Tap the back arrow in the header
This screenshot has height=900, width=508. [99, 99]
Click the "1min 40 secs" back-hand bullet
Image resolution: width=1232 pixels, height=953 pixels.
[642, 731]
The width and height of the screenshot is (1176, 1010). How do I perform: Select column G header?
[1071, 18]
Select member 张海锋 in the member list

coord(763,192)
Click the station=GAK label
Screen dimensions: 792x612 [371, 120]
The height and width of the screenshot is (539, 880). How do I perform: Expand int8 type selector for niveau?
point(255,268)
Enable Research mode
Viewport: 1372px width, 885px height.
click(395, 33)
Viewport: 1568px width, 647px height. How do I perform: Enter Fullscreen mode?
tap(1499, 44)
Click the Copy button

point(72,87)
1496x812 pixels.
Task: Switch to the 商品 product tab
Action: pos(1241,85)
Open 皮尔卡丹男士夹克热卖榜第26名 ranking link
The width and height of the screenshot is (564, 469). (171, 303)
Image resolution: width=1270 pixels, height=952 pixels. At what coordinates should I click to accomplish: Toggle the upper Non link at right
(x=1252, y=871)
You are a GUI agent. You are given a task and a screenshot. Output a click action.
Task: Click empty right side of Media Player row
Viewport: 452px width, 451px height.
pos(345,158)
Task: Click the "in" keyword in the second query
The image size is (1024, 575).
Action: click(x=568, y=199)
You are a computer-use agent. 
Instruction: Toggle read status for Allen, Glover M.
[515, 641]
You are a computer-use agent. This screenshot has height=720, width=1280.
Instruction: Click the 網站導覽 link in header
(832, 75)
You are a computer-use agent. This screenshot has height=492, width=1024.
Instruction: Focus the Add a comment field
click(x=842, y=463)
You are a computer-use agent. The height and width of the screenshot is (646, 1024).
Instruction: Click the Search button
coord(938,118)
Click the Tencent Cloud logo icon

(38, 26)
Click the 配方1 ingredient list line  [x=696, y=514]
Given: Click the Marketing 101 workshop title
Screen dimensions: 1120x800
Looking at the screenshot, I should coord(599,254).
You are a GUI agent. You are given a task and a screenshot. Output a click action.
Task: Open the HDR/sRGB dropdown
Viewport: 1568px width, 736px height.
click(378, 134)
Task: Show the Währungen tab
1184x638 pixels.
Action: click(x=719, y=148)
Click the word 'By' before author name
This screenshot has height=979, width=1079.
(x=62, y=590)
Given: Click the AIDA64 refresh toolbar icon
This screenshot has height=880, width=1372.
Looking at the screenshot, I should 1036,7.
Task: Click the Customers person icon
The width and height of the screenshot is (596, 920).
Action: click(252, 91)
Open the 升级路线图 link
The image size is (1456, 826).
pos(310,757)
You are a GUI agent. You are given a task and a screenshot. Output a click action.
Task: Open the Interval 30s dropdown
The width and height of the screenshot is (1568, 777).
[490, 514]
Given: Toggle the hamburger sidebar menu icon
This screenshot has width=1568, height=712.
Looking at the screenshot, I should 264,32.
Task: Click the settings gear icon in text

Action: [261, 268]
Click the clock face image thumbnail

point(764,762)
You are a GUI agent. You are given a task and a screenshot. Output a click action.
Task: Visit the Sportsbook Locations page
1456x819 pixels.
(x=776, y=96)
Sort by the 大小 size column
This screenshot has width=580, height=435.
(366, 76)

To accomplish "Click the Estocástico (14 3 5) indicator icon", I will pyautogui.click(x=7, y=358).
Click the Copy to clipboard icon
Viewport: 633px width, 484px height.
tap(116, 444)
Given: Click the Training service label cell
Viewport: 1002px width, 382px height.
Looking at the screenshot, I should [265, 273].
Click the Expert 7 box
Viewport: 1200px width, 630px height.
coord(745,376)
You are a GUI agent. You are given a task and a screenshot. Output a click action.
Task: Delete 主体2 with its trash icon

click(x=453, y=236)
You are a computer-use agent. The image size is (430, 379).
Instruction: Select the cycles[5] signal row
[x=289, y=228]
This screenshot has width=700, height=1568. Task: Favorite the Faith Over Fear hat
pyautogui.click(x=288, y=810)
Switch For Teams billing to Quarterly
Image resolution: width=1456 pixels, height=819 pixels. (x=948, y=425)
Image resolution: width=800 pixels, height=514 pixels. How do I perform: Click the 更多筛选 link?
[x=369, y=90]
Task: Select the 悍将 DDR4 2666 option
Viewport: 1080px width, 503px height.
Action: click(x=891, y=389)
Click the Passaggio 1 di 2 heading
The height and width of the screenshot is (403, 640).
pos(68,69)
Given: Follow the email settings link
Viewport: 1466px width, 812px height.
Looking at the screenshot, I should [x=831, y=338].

WORK REQUIRED: Edit the material from the line containing "Viewport: 1568px width, 647px" down to the line containing "The width and height of the screenshot is (564, 469).", changing "Fullscreen" to "full-screen" and leaving every other character as it stands. Return only those lines.

OUTPUT BELOW:
Viewport: 1568px width, 647px height. How do I perform: Enter full-screen mode?
tap(1499, 44)
Click the Copy button

point(72,87)
1496x812 pixels.
Task: Switch to the 商品 product tab
Action: pos(1241,85)
Open 皮尔卡丹男士夹克热卖榜第26名 ranking link
The width and height of the screenshot is (564, 469). (171, 303)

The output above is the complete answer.